返済を続けられないことが恥ずかしくて相談できません

そう感じる方は少なくありません。けれども、返済が苦しくなることは誰にでも起こりうることで、決して恥ずべきことではありません。病気やリストラ、家族の事情など、自分ではどうにもできない理由で収入が変わることはあります。

専門家は、そうした事情を数多く見てきています。一人で抱え込んで状況を悪化させるより、勇気を出して相談することが、立ち直りへの確かな一歩になります。相談したからといって、あなたが責められることはありません。

むしろ、苦しい状況のなかで助けを求められたこと自体が、前に進もうとしている証です。専門家は味方であって、評価する立場の人ではありません。事情をありのままに話せば、その状況に合った現実的な道筋を、一緒に探してくれます。

一歩を踏み出すのに、立派な理由はいりません。「もう限界かもしれない」、そう感じたら、それが相談すべきタイミングなのです。

滞納した分はまとめて払うしかないのですか?

必ずしもそうとは限りません。再和解の交渉によって、滞納分を含めて返済計画を組み直してもらえることもあります。たとえば、滞納分を今後の返済に上乗せして分割で払っていく、といった形です。

一括で払うしかないと思い込まず、まずは分割での解決ができないか相談してみましょう。実際には、滞納分だけを別に一括で払えるなら、そもそもこれほど苦しんでいないという方がほとんどでしょう。だからこそ、滞納分を含めて全体の返済計画を組み直すという発想が大切になります。

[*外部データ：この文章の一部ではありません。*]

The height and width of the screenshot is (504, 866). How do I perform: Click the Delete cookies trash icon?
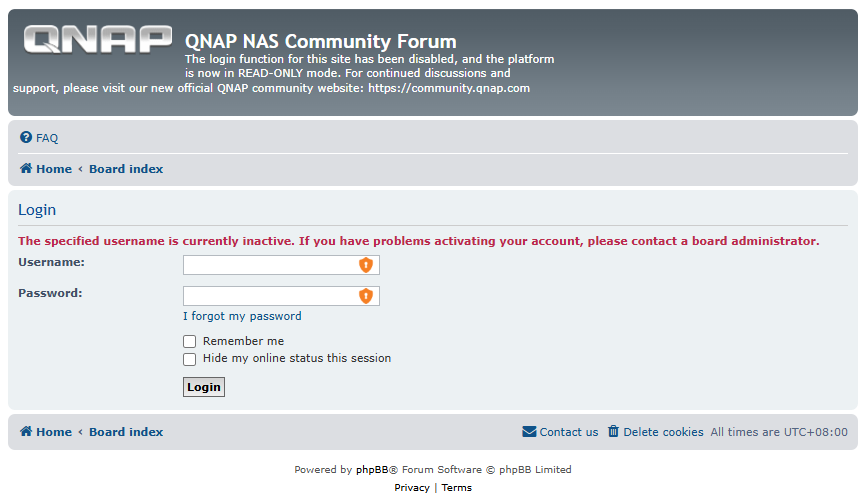(x=613, y=431)
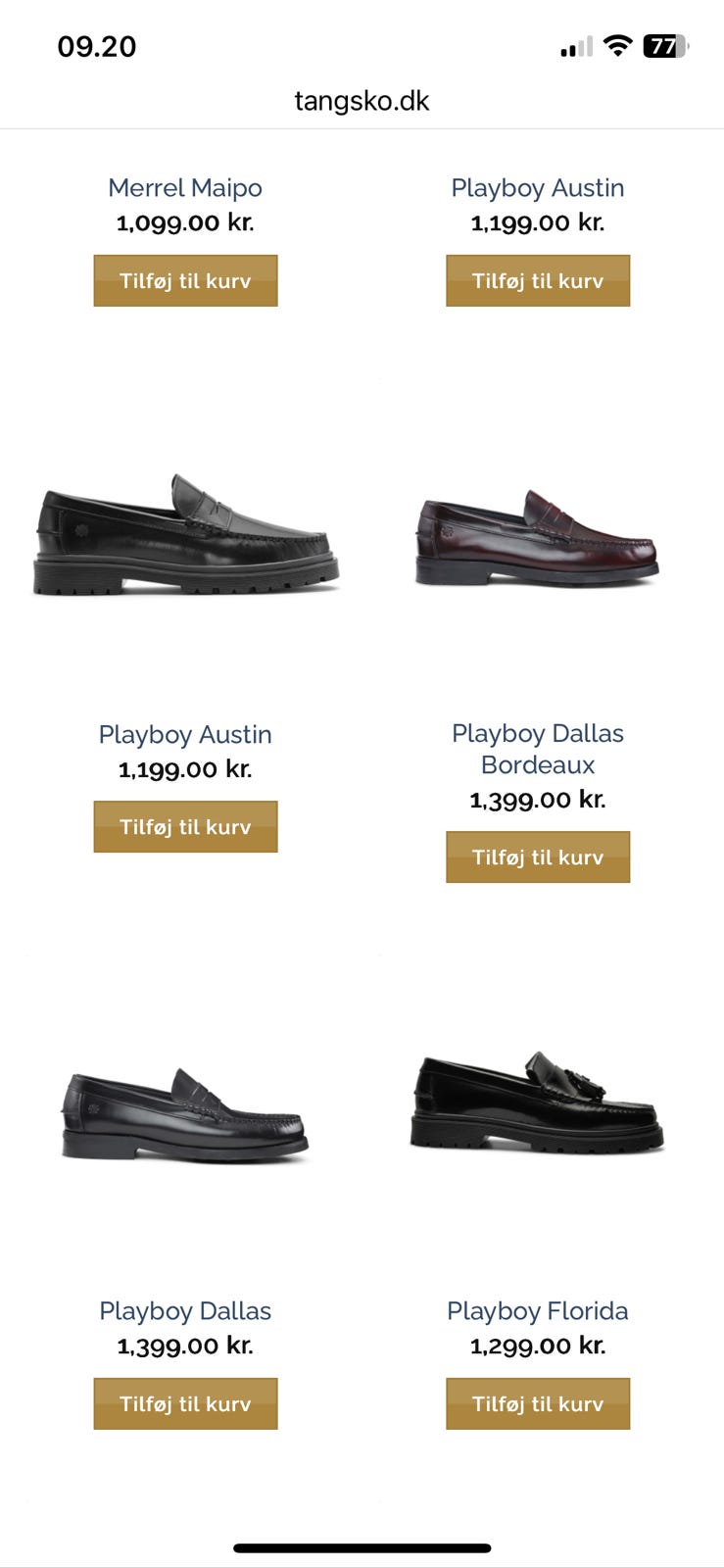Tap the home indicator bar

[x=362, y=1548]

専門家は、こうした計画の組み直しを得意としています。今の家計で確実に払える金額をベースに、無理のない計画へと作り変えていくことができます。

支払いが苦しいまま放置するとどこまで進みますか?

放置を続けると、期限の利益喪失による一括請求、それでも支払わなければ裁判、そして最終的には給与や財産の差し押さえへと進む可能性があります。差し押さえまで至ると、勤務先に手続きが知られてしまうなど、生活への影響も大きくなります。

こうした事態は、早い段階で対処すればほとんど避けられるものです。とくに給与の差し押さえは、勤務先に裁判所からの通知が届くため、職場に事情が知られてしまうことになりかねません。生活の基盤である仕事に影響が及ぶのは、何としても避けたいところです。

しかし、ここまで進む前には必ず一括請求や裁判という段階があり、その都度、対処のチャンスは残されています。最後の最後まで「もう手遅れだ」ということはほとんどありません。だからこそ、苦しいと感じたら、放置せずに動くことが何よりも大切なのです。

早めに専門家へ相談すれば、差し押さえのような最悪の事態に至る前に、必ず別の道が見つかります。一人で悩み続けるより、まず誰かに話してみることから始めてみてください。その一本の連絡が、状況を大きく変える転機になります。

今は出口が見えなくても、適切な対処を重ねていけば、必ず返済の負担から抜け出せる日がやってきます。